After the collapse of the Camp David peace talks with Palestinians in 2000, Sharon
led an effort to unseat Prime Minister Ehud Barak by charging that Barak had been ready to trade full Israeli control of Jerusalem for a peace deal with Palestinian leaders, who wanted to make East Jerusalem the capital of a future Palestinian state.
Sharon's visit with hundreds of Israeli riot police to the al-Aqsa mosque compound in East Jerusalem -- also known as the Temple Mount, the holiest site in Judaism -- was condemned by opponents who said he was prompting anger among Palestinians. But he said it was only right to assert his commitment to Israeli sovereignty over the site.
Some blamed the act for sparking a Palestinian intifada, or uprising, against Israel.
In the 2001 election that followed Sharon enjoyed a landslide victory -- at the age of 73 -- having campaigned on a promise to keep Jerusalem united and bring Israel "security and true peace."
Sharon's years as prime minister exhibited the dual, sometimes conflicting impulses of his long career. In his first term in office, he spent much of his time trying to crush the Palestinian uprising. In 2003, he began construction of a security fence separating Israel and the West Bank.
The fence eventually ended the regular transit of terrorists that were attacking Israel say supporters. The Palestinians, who called it a "separation barrier," saw it is an effort to unilaterally set the borders between Israel and a future Palestinian state.
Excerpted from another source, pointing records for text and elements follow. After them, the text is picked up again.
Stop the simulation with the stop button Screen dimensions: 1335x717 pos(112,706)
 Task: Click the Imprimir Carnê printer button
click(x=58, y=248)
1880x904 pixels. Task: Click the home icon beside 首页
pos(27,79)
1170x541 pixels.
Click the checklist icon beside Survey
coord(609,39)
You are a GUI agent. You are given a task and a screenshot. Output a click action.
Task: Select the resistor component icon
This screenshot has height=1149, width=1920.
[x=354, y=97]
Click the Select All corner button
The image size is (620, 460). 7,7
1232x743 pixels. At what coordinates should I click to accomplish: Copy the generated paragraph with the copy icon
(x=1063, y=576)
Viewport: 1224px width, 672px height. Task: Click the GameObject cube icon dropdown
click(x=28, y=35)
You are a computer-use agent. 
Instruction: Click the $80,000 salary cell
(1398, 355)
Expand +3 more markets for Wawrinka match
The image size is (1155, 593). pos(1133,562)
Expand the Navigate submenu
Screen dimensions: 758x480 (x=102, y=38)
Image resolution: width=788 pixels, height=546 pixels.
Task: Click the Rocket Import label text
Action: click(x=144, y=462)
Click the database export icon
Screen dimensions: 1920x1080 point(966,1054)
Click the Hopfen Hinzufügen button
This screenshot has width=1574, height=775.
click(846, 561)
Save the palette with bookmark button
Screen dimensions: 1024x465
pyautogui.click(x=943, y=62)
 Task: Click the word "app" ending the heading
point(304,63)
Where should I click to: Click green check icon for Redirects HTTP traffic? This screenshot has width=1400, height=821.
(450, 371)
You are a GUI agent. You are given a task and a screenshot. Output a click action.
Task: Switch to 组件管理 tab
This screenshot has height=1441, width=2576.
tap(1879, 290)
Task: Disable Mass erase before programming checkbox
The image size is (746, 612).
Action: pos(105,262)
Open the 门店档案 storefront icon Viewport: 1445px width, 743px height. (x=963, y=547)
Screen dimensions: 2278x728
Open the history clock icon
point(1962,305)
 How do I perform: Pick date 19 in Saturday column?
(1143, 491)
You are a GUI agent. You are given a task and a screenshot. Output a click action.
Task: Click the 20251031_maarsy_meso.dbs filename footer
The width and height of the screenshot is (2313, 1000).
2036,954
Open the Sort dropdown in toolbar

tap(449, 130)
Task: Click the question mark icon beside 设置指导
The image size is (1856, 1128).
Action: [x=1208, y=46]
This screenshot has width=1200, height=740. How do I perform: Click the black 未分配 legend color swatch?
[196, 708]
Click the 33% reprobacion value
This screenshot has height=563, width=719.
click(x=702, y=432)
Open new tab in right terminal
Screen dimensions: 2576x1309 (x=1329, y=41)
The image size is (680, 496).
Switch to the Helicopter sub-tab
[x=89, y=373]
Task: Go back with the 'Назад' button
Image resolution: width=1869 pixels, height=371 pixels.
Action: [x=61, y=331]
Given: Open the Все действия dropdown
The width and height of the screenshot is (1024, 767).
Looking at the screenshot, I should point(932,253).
On the other hand, in 2005 Sharon withdrew Israeli settlers from Gaza and parts
of the West Bank despite vehement opposition from many Israelis. The forced withdrawal pitted Israeli security forces against fierce though non-lethal civil disobedience by Jewish settlers.
In November 2005, as a result of dissent within Likud about the Gaza policy, Sharon
left the party and formed Kadima, a more centrist bloc. Though Sharon was widely criticized during some of the more hard-line periods of his career, his legacy brought praise from world leaders for his efforts to seek a lasting peace in the region.
Aaron Miller, a former U.S. negotiator in Middle East peace talks, said Sharon's political evolution mirrored that of most Israelis, who had grown weary of decades of war.
"If you don't want to be too left or too right, come with me," was Sharon's appeal, said Miller, of the Woodrow Wilson International Center for Scholars.